Puisque « le versement de cette avance permettrait à l’hôpital de rembourser au moins une partie de ses dettes envers ses prestataires. Et ce, afin d’assurer l’approvisionnement en fournitures médicales.
Et menacé par une coupure de l’électricité
Pour sa part, le directeur général de l’hôpital La Rabta indiquait que le volume des dettes de l’institution hospitalière depuis 2016 jusqu’au terme de l’année 2019, s’élevait à 48 millions de dinars. Soit: 24 millions de dinars auprès de la Pharmacie centrale; quatre millions de dinars auprès de Tunisie Telecom; deux millions de dinars auprès de la Société tunisienne d’électricité et de gaz (STEG); un million de dinars auprès de la Société nationale d’exploitation et de distribution de l’eau (SONEDE); deux millions de dinars auprès de l’Institut Pasteur et la Banque du Sang; et 14 millions de dinars au profit des fournisseurs privés.

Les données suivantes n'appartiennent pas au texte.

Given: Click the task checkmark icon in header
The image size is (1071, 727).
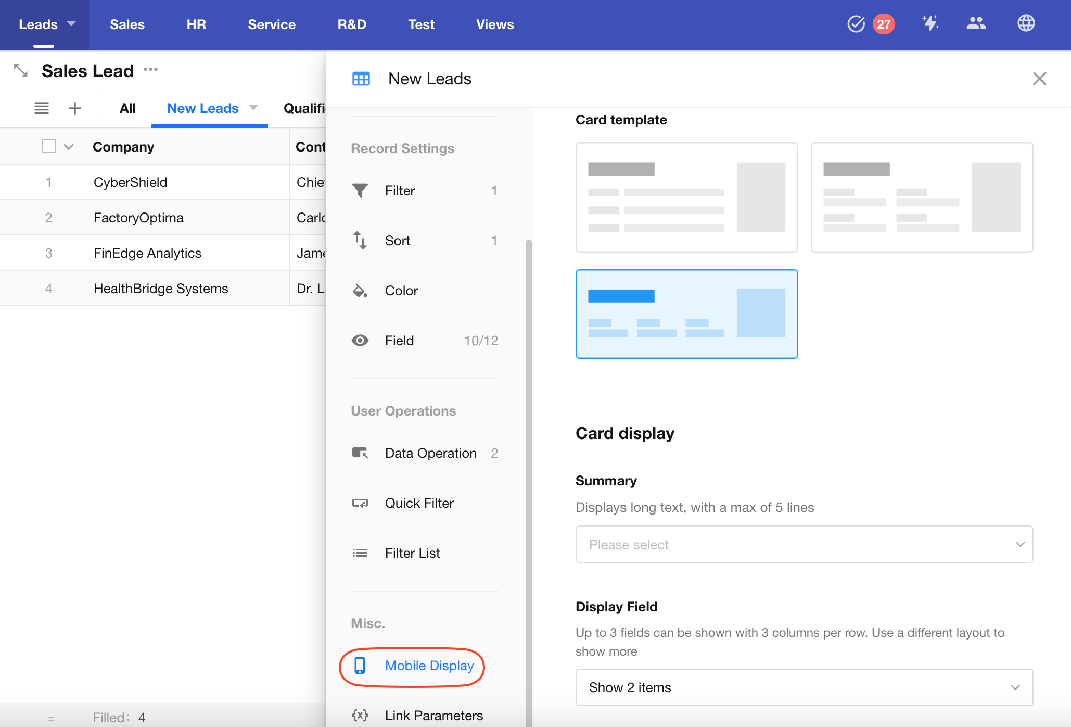Looking at the screenshot, I should (x=856, y=24).
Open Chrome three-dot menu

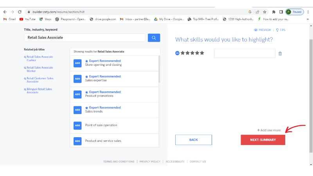pyautogui.click(x=308, y=12)
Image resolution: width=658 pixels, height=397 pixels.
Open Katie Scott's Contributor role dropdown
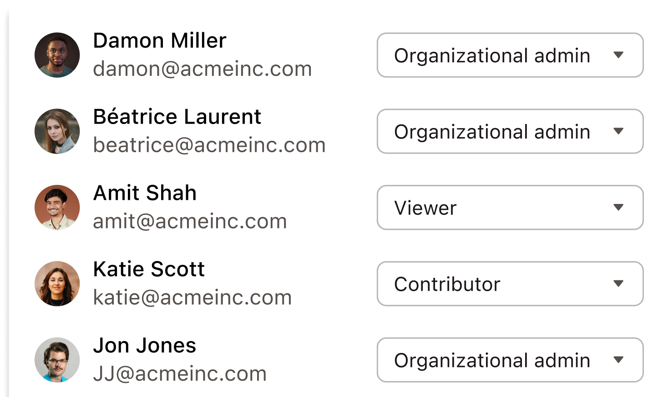coord(510,284)
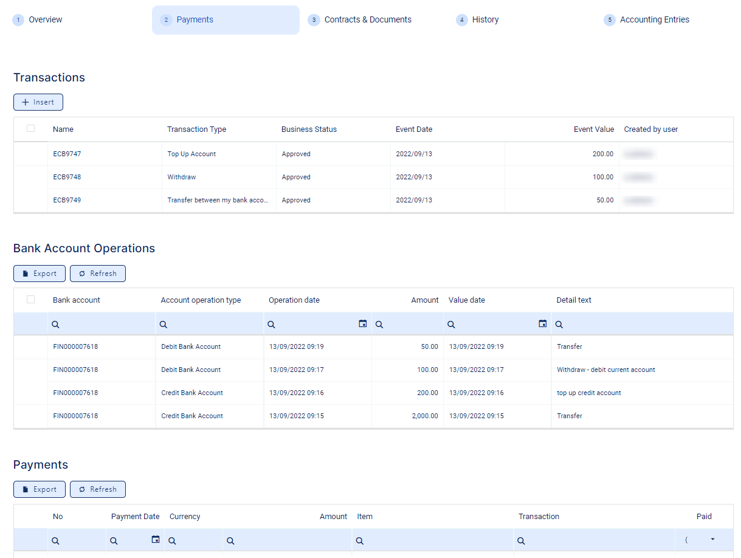Select all rows in Transactions table

31,128
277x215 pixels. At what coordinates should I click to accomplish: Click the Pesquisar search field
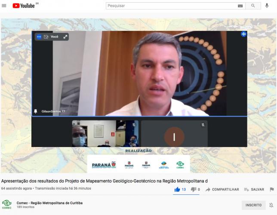coord(172,6)
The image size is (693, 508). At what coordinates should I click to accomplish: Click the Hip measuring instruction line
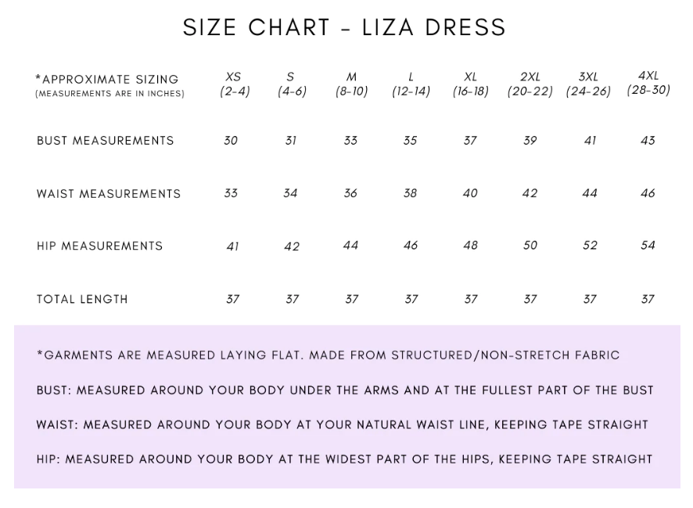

Par conséquent, M. Mourali affirme, à cet égard, que la gravité de la crise atteint des proportions alarmantes. Les médecins de l’hôpital se retrouvent aujourd’hui obligés d’implorer les prestataires privés de leur prêter les fournitures médicales. Et ce, afin d’assurer les interventions médicales sur des patients épuisés par la maladie. En attendant que la CNAM, à son tour créancière envers les autres caisses sociales, rembourse ses dettes auprès de l’hôpital.
Au final, en proie à une crise sans précédent, « l’hôpital La Rabta, haut lieu historique de la médecine en Tunisie, est aujourd’hui menacé par une coupure d’électricité; la STEG lui ayant fait parvenir une sommation de payement », confirme le directeur de l’hôpital à la TAP.